O primeiro aspecto que toma o espectador de assalto é o técnico. Wonka aproveita a estrutura de uma grande produção em um espetáculo audiovisual que garante a imersão e o fascínio de uma tacada só. A Galeria Gourmet e os diferentes lugares por onde Willy e companhia transitam são vivos e pulsantes, como a materialização de imagens dignas do imaginário infantil.
O longa é bem-sucedido ao criar uma realidade fantasiosa e excêntrica e se aproveita disso ao máximo. Decifrar a lógica interna desse local se torna parte da diversão, alimenta o humor e torna Wonka charmoso. Uma experiência que joga luz ao aprimorado trabalho de departamentos jogados para o segundo plano sob o título de “técnicos”, como fotografia, direção de arte, design de produção e figurino.
Todo esse apuro técnico se torna uma base sólida para que a tal origem de Willy Wonka seja mais do que um mero passeio nostálgico. Pelo contrário, é como se Paul King e companhia usassem o longa para recuperar uma espécie de magia cinematográfica que parece cada vez mais ausente de grandes produções, cada vez mais dependentes de computação gráfica e correções na pós-produção. Um projeto apaixonado e sincero que reflete na própria jornada do protagonista.
Sem interesse em repetir mecanicamente o que foi feito do personagem anteriormente, a produção se esforça para que a origem de Willy Wonka seja mais do que um punhado de respostas a perguntas irrelevantes como “onde ele conseguiu a cartola” ou algo do tipo. Pelo contrário, a produção leva o personagem de Timothée Chalamet por uma jornada cheia de obstáculos e peculiaridades digna do que o personagem se tornará quando abrir a tal fantástica fábrica de chocolates.
Sem abrir mão da visão que o grande público tem de seu protagonista, como essa espécie de mágico-gênio capaz de feitos inimagináveis, Wonka conquista ao estabelecer desafios criativos que exigem saídas mais engenhosas ainda. Uma dinâmica que esconde seu mecanismo complexo com um verniz de simplicidade que nunca deixa a mecânica chamar mais atenção do que o próprio truque.
O mesmo pode ser dito sobre os personagens de apoio, que são tão simples quanto certeiros. Como que saídos diretamente de contos de fada, seus caráteres e condutas são resumidos aos próprios nomes – como um contador chamado Ábaco ou um comediante com o sobrenome Risadinha.
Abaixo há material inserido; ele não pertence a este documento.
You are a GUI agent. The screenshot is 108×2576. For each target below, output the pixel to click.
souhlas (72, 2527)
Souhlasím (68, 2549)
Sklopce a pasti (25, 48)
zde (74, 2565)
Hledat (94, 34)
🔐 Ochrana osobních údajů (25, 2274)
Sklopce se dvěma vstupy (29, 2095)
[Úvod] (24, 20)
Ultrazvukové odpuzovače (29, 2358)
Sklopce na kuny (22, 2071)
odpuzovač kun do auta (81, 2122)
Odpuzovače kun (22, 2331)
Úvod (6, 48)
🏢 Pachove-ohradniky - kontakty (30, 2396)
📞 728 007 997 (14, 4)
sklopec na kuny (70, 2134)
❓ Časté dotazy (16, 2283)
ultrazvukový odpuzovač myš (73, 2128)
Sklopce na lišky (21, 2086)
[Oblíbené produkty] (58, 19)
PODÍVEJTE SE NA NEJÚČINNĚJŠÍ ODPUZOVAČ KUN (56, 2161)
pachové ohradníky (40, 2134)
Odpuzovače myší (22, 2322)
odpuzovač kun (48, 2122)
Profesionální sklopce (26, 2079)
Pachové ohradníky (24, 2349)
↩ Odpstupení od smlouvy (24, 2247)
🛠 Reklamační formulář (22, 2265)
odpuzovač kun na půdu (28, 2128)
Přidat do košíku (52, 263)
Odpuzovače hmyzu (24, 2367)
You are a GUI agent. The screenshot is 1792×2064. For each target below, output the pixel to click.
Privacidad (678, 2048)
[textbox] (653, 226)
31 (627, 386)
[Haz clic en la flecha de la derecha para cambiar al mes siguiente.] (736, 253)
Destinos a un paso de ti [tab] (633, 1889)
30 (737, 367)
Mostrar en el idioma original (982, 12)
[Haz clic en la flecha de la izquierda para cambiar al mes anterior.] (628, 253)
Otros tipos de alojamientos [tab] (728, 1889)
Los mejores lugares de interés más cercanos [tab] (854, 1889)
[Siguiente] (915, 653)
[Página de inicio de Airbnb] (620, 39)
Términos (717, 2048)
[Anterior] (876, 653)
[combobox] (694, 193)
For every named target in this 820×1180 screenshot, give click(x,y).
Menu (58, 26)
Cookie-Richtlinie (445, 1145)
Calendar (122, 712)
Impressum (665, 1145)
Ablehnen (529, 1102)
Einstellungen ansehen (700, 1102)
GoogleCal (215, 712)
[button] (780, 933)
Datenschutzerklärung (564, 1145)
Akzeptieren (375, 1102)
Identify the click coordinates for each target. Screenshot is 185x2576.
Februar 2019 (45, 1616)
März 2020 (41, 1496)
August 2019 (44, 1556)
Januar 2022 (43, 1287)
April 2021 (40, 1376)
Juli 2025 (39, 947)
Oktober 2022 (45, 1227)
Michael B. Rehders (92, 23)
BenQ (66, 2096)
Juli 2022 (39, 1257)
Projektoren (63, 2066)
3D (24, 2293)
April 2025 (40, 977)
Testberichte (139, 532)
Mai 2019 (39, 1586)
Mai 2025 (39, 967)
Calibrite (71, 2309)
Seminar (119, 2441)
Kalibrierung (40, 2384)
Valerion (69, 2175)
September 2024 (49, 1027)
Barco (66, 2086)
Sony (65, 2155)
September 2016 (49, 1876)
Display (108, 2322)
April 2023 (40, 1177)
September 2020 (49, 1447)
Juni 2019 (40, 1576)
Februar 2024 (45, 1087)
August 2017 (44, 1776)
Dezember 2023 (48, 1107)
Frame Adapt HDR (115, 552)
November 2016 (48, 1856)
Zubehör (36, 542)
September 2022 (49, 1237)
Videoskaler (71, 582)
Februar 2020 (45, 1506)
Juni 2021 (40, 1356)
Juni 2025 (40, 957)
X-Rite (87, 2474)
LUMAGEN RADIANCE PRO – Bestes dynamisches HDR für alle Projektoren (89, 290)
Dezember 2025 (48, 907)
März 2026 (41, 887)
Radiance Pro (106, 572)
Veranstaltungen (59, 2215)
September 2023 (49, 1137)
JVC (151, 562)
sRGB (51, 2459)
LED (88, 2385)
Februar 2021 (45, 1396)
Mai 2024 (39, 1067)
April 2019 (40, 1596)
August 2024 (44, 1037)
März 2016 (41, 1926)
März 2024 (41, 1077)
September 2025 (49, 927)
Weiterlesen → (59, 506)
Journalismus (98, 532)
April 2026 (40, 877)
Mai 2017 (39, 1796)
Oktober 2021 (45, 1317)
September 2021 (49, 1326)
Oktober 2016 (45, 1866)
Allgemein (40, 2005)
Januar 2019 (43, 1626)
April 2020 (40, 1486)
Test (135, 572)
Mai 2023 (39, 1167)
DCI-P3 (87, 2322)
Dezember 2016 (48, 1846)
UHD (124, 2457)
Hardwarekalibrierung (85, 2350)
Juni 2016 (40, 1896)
Uma simplicidade que passa longe de ser um demérito justamente por tais figuras se encaixarem como peças da engrenagem que mantém esse carrossel girando.
Todos esses fatores se destacam nos números musicais, um dos grandes chamarizes de Wonka. Cada momento de cantoria e dança é um espetáculo diferente tanto por colocar os aspectos técnicos em alto nível em jogo em momentos marcantes, quanto por marcar pontos-chave da trama que engrandecem por acontecer em meio a tamanho maravilhamento.
Esses momentos se tornam a cereja do bolo de um filme que supera desconfianças e cumpre expectativas em uma superprodução digna do nome que leva. Um feito que se torna ainda mais doce graças a uma última camada de sua história: sua natureza metalinguística.
É possível enxergar a jornada do Willy Wonka de Timothée Chalamet como uma metáfora para qualquer um que trabalhe com arte, e ganha tempero especial vinda de Hollywood. Transformar o personagem em alguém tão apaixonado por algo que decide viver disso, mas acaba desiludido com um sistema opressivo por trás de seu fascínio ganha ainda mais camadas após as greves que paralisaram a indústria. E, assim como Willy, o filme Wonka lida com as contradições de criar algo em meio a um sistema ganancioso e implacável com doçura, criatividade e paixão.